*Exercise:*
Copy, exactly and without additions, every line in the records below from the one holding "Where should I click to: Click the calendar" through the one holding "Given: Collapse the", both ends included.
:: Source data ::
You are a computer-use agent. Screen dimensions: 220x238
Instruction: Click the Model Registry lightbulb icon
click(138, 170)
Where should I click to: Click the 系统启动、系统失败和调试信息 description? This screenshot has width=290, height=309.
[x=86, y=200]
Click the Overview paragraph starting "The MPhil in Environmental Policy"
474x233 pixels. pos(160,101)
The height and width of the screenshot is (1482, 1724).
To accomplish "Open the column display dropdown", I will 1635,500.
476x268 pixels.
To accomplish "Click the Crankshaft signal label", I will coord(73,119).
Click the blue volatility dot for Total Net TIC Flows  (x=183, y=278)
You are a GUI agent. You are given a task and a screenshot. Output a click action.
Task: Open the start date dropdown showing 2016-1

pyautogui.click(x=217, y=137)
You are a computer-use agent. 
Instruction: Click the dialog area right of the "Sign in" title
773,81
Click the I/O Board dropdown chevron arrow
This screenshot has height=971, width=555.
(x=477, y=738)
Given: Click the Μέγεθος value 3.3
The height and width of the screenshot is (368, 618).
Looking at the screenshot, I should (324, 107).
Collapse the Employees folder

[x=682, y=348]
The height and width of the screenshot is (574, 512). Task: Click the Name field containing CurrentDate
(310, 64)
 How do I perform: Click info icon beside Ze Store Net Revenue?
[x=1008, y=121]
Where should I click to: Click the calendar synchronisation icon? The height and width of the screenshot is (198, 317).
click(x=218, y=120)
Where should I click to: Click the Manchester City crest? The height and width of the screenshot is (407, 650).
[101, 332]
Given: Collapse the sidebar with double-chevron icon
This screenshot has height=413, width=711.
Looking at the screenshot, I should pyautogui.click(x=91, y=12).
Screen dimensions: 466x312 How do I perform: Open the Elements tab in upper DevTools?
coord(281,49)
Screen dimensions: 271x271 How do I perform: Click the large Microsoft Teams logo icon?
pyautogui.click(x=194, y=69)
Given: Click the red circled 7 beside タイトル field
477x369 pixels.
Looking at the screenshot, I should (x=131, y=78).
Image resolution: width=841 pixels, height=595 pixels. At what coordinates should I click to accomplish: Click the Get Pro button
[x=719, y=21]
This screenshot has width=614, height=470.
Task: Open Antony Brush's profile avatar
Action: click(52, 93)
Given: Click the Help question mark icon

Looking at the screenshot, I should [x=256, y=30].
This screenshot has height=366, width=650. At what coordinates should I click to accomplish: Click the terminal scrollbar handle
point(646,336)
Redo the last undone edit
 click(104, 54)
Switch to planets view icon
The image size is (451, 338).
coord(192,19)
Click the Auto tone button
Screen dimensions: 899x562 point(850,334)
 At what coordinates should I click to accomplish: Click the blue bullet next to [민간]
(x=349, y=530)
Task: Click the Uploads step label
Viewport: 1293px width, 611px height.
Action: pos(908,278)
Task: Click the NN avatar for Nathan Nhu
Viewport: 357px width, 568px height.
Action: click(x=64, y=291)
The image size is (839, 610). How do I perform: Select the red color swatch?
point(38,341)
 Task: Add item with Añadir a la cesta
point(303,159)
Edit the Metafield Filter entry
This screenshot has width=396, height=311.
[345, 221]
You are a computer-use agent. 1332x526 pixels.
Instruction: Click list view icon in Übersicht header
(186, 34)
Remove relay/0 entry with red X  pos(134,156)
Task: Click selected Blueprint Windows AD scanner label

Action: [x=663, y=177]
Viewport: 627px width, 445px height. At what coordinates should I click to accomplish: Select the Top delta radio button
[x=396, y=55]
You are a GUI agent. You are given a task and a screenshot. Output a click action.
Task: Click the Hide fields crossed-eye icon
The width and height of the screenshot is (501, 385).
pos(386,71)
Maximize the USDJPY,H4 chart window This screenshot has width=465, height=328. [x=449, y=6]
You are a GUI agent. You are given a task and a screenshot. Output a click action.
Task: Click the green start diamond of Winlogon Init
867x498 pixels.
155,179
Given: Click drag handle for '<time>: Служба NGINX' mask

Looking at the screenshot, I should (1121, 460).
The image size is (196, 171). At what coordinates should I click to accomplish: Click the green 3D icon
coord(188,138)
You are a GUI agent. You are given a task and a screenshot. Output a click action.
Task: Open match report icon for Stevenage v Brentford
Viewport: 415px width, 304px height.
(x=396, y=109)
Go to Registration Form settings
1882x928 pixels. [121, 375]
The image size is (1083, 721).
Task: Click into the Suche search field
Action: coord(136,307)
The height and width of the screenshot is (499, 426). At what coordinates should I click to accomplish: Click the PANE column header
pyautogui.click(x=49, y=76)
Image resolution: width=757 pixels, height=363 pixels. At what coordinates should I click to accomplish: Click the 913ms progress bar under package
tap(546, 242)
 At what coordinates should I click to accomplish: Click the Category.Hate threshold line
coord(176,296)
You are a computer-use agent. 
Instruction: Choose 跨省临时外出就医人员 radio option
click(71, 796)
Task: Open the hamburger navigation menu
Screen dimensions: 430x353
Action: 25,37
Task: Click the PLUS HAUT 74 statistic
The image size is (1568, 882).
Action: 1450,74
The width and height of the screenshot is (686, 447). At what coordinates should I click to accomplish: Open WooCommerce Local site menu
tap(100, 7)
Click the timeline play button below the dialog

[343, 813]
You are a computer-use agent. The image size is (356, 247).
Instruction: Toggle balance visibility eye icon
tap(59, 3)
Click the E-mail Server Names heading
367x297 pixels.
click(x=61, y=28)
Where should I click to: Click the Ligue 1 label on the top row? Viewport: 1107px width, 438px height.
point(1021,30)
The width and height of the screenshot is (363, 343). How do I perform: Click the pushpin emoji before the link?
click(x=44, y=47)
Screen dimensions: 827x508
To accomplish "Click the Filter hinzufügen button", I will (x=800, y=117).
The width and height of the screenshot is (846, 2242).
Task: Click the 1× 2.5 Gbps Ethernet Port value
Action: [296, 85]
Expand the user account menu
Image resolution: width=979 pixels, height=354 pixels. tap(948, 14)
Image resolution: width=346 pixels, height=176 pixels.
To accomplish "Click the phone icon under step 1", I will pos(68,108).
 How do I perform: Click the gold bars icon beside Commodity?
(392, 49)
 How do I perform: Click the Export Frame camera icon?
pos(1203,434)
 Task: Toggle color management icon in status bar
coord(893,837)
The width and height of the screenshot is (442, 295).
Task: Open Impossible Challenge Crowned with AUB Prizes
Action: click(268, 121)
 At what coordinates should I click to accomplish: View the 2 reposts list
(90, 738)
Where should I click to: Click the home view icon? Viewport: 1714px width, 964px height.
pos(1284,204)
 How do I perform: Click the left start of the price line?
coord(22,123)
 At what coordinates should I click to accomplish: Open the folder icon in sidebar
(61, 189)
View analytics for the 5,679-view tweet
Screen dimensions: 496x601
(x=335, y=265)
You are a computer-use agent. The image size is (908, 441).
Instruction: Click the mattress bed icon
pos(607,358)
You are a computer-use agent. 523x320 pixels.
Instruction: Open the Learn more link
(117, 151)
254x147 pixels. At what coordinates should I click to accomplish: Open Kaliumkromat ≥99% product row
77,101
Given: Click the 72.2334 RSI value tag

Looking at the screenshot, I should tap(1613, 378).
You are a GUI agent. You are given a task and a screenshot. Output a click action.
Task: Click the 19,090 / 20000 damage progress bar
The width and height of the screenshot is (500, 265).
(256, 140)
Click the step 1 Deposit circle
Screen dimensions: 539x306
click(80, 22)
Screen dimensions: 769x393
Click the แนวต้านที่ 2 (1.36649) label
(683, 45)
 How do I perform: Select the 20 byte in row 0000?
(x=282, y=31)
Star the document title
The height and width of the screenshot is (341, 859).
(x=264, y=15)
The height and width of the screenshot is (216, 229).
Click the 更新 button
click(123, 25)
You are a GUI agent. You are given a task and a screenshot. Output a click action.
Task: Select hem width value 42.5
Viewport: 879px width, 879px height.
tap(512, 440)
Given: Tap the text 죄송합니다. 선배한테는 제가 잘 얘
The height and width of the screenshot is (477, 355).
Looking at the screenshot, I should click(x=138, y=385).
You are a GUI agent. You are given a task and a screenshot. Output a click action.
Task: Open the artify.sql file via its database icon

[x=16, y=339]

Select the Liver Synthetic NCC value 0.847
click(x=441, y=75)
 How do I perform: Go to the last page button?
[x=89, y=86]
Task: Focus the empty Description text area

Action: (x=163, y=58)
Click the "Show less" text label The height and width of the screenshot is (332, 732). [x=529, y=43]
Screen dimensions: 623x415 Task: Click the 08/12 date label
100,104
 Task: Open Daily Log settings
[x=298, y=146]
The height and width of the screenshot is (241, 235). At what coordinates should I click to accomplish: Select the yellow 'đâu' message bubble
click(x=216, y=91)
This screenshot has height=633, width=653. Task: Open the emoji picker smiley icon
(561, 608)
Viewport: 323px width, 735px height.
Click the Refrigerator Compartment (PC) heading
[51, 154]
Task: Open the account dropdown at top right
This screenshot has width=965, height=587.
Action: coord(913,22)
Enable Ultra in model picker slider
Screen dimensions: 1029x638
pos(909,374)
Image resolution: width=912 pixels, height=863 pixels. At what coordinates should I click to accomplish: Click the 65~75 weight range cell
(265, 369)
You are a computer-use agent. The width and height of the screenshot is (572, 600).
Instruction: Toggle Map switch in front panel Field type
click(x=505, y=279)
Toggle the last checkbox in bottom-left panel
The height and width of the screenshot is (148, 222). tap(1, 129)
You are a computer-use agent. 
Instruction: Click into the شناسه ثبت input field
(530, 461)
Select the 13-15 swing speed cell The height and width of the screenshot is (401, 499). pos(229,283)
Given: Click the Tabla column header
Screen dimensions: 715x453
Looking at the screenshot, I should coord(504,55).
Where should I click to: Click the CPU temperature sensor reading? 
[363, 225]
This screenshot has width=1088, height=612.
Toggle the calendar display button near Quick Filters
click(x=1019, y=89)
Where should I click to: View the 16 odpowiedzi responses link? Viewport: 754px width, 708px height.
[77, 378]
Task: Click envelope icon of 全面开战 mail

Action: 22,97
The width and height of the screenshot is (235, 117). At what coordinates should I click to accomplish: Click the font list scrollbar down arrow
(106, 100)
:::
*Problem solution:*
Where should I click to: Click the calendar synchronisation icon? The height and width of the screenshot is (198, 317).
click(x=218, y=120)
Where should I click to: Click the Manchester City crest? The height and width of the screenshot is (407, 650).
[101, 332]
Given: Collapse the sidebar with double-chevron icon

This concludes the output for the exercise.